Suicide Squad ise iyi ve kötü yanları birbirini dengelediğinden kalite olarak ortada duran bir film. Sanıyorum bunda DC’nin David Ayer’in vizyonuna güvenmeyip BvS’ye gelen tepkiler sonrası yaptırdığı ekstra çekimlerin ve filmin tonunun değiştirilmesinin büyük etkisi var. İlk tona sadık kalınsa daha başarılı olabilirdi. Herkes gibi benim de filmin en beğendiğim yanı Margot Robbie’nin Harley Quinn performansı oldu. Yine herkes gibi en büyük şikayetim Joker sahnelerinin çoğunun kesilmesiydi.

Batman ve Flash cameo’ları fena değildi. Captain Boomerang’ın Flash’ın önemli düşmanlarından biri olduğunu hatırladığımızda Flash cameo’su oldukça mantıklı kurgulanmış. Soundtrack’i de beğendim fakat sırf Guardians yaptı diye Rock temalı bir soundtrack olması biraz kaygı verici. Guardians’ta bir manası varken (Star-Lord’un çocukluğu, Awesome Mixtape vs.) burada sadece bir Marvel’a cevap kaygısı güdülmüş. Bu da filmin değerini biraz daha aşağı çekmiş. Oscar kazanması büyük sürpriz oldu, fakat verildiği dal açısından mantıklı. Makyaj departmanı bence karakterleri görsel olarak yaratmada gayet başarılıydı.

Son olarak Doctor Strange’e de değinelim. Deadpool ve Civil War’dan sonra Doctor Strange kalite olarak 3. sırada bana kalırsa. Marvel’ın ilk fazından alıştığımız klasik orijin hikayesi formatına geri dönülmüş. İlk Iron Man filmiyle büyük paraleller var. Bunu şu anlamda söylüyorum: Doctor Strange Marvel’ın 4. fazında en güvendiği karakterlerden biri. Avengers ekibi bayrağı Iron Man ve Captain America gibi karakterlerden Doctor Strange, Black Panther, Spider-Man, Ant-Man, Captain Marvel gibi yeni karakterlere devredecek, burası çok açık. Doctor Strange’i de Iron Man gibi lider konumuna getirmeyi planlıyorlar. Bu açıdan film görevini yerine getiriyor. Marvel’ın mistik/büyü evrenini ve Multiverse fikrini de başarılı bir şekilde MCU’ya sokuyor.

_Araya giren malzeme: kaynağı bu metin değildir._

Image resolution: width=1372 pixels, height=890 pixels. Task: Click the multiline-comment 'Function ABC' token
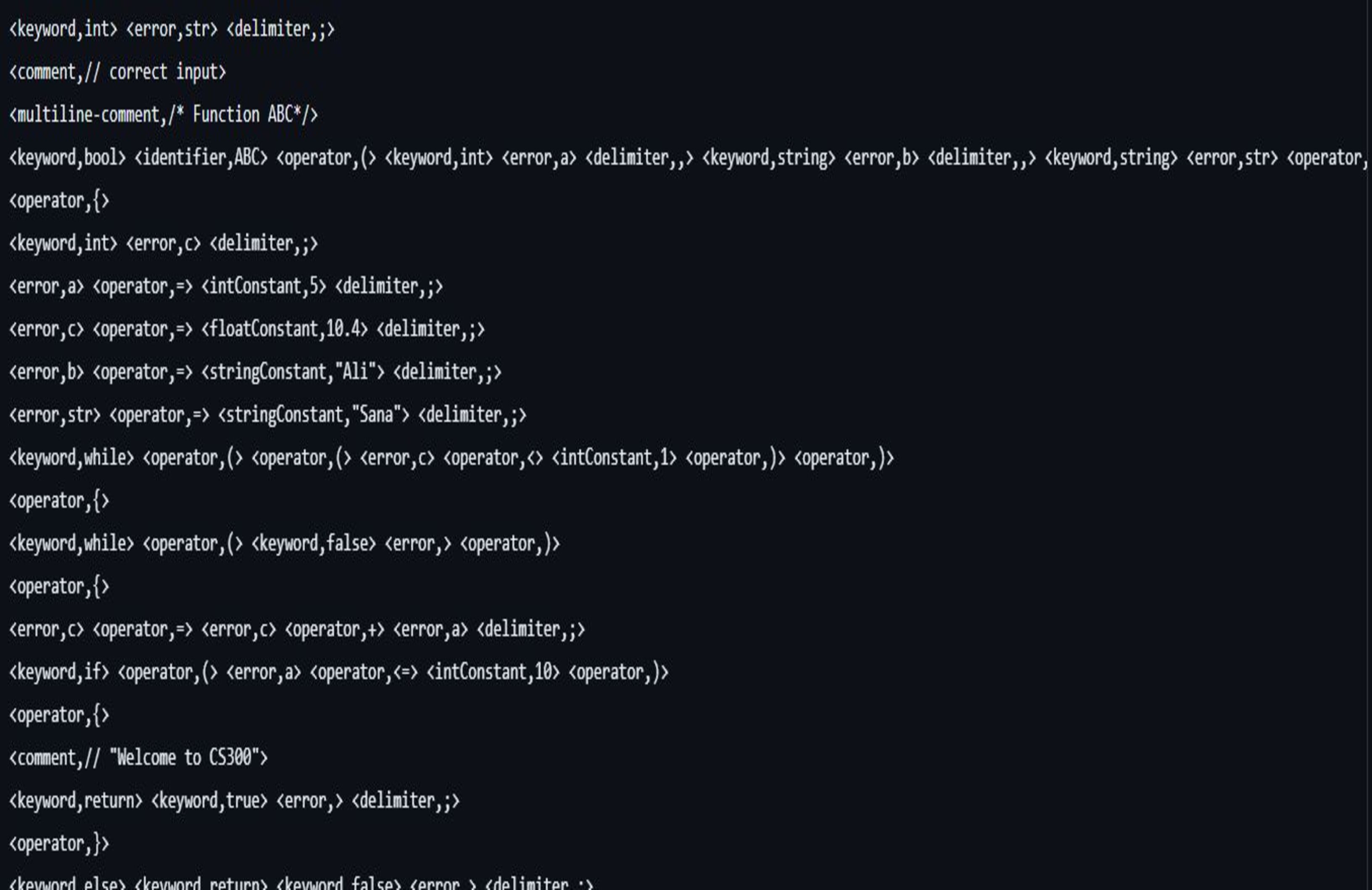[163, 115]
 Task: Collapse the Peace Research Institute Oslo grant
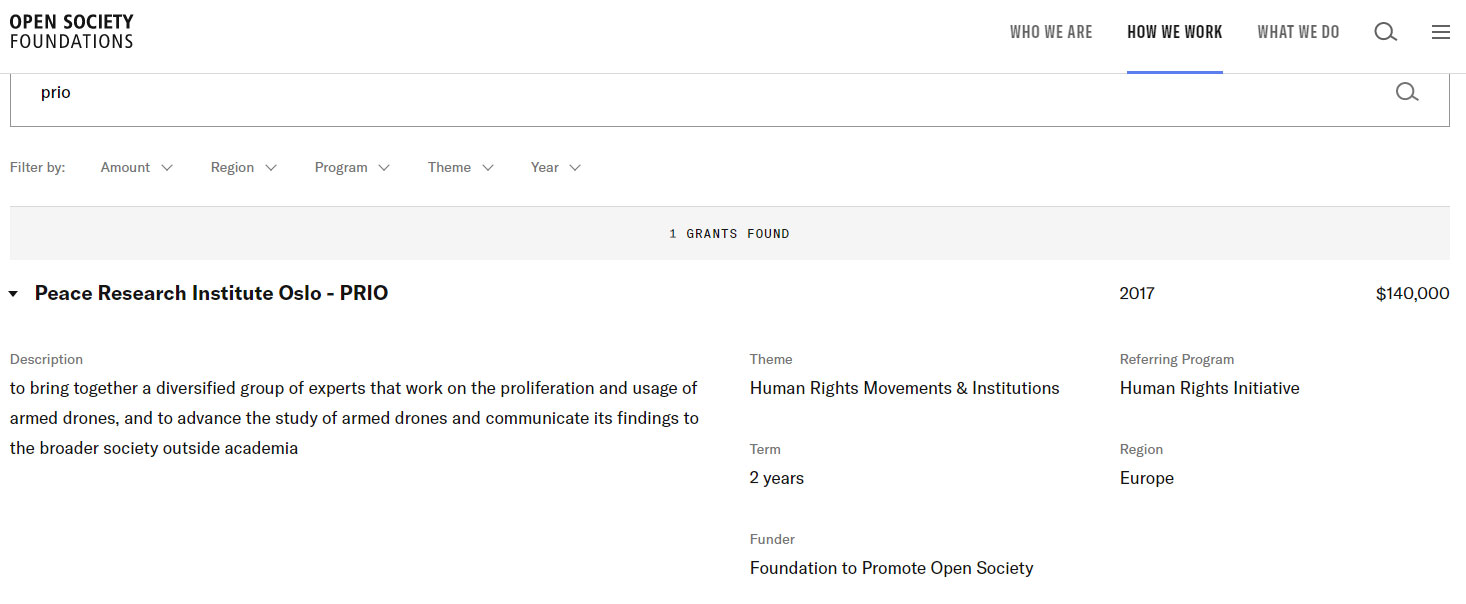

Kötü adam cephesinde ilk filmden Dormammu’yu kullanmaları riskli bir hareket olsa da Baron Mordo ve Marvel’ın kozmik tehditleri o açığı ileriki filmlerde dolduracak gibi görünüyor. Oyunculardan biraz bahsedecek olursak Benedict Cumberbatch müthiş bir tercih olmuş. Chiwetel Ejiofor da hakeza öyle. Tilda Swinton’ın performansını beğensem de Asyalı bir karakter olan Ancient One’ın beyaz bir hale getirilmesini hoş bulmadım. Cinsiyetinin değiştirilmesiyle hiçbir sıkıntım yok fakat yabancıların tabiriyle “whitewashing” bu tarz büyük filmlerde çeşitliliğe vurulan bir darbe. Kadın ya da erkek Hollywood’da bu rolün hakkını verebilece dünya kadar Asyalı aktör varken Tilda Swinton’ın bu role seçilmesi hakkıyla bir çok tepki doğurdu, bunu da not etmeden geçmiş olmayalım.